Yesterday, as crowds headed to watch the Super Bowl, DigitalGlobe’s WorldView-3 satellite collected an astonishing view of San Francisco:
East is up in this image. The Marin Headlands are in the lower left, San Francisco stretches across the bottom, and Berkeley and Oakland are along the top.
We don’t often see pictures like this one. The problem is haze: as a camera in space looks toward the horizon, it sees more water vapor, smog, and other stuff in the atmosphere that obscures the Earth. But our friends at DigitalGlobe built WorldView-3 with a sensor suite called CAVIS, which lets it quantify and subtract haze – making atmospheric effects virtually invisible. Only WorldView-3 can see so clearly at this angle.
The satellite is about 17° above the horizon from San Francisco, and it is looking about 60° away from the point directly under it. At first I thought there was a typo, because 17° off horizontal should be 73° off vertical, not 61°. But while sketching it out, I realized I was assuming the ground is flat. WorldView-3 is way out over the Pacific – more than 1300 km or 800 miles to the west, and over that distance the Earth curves by about 12°!
Pan and zoom to see landmarks and details:
The Golden Gate Bridge connects the hills of the Marin Headlands with San Francisco.
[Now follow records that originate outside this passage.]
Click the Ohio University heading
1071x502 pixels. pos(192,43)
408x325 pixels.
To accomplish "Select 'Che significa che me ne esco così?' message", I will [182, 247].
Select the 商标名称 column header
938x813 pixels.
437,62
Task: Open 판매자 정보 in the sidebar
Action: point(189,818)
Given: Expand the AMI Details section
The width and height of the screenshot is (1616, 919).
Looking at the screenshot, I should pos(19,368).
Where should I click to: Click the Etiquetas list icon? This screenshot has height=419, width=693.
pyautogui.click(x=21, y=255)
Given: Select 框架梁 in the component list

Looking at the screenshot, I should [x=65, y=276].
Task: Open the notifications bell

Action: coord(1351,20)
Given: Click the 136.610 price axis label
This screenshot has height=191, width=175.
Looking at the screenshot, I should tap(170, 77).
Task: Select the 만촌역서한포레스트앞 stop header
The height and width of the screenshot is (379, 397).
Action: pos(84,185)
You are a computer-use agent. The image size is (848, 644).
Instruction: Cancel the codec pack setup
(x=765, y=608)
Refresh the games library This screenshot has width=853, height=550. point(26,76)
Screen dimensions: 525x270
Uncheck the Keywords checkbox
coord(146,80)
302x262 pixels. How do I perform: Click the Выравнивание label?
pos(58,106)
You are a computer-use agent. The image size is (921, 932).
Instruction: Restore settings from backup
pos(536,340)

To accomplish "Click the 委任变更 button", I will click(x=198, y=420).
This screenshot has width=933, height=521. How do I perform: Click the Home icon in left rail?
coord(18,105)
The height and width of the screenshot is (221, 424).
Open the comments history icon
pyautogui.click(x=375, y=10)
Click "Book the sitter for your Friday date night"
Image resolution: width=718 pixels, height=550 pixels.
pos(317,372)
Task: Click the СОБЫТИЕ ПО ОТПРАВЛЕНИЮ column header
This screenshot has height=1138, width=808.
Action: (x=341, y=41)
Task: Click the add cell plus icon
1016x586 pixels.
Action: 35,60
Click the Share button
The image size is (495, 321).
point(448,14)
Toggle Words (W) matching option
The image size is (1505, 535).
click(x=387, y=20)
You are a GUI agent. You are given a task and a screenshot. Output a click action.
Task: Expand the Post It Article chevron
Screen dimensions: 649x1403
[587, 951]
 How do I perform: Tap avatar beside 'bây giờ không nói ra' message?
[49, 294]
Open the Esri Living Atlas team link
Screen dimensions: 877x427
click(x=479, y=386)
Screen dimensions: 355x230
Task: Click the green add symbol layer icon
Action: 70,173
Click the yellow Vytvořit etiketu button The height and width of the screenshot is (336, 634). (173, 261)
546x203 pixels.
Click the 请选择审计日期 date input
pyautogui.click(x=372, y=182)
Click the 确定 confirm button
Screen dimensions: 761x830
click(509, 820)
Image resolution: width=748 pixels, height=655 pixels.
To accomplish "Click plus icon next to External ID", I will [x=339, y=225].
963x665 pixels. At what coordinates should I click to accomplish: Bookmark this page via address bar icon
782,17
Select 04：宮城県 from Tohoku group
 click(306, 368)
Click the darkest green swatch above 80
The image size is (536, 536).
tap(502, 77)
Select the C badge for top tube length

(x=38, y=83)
Downtown San Francisco: The Bay Bridge on the upper left, the Transamerica Pyramid in the left side of the cluster of skyscrapers, and the dome of City Hall near the bottom edge at right. The Mapbox SF office is in SOMA, between City Hall and the curve in the I-80 highway.
The Upper San Leandro Reservoir, in the hills of the East Bay, is surrounded by oak, sequoia, and eucalyptus trees. Its banks are dry – despite the green of the hills, the area is still in long-term drought.
The old Bay Bridge, next to the new span, caught in the process of being disassembled. Pan up (east) to see the Port of Oakland, or down (west) to see Alcatraz.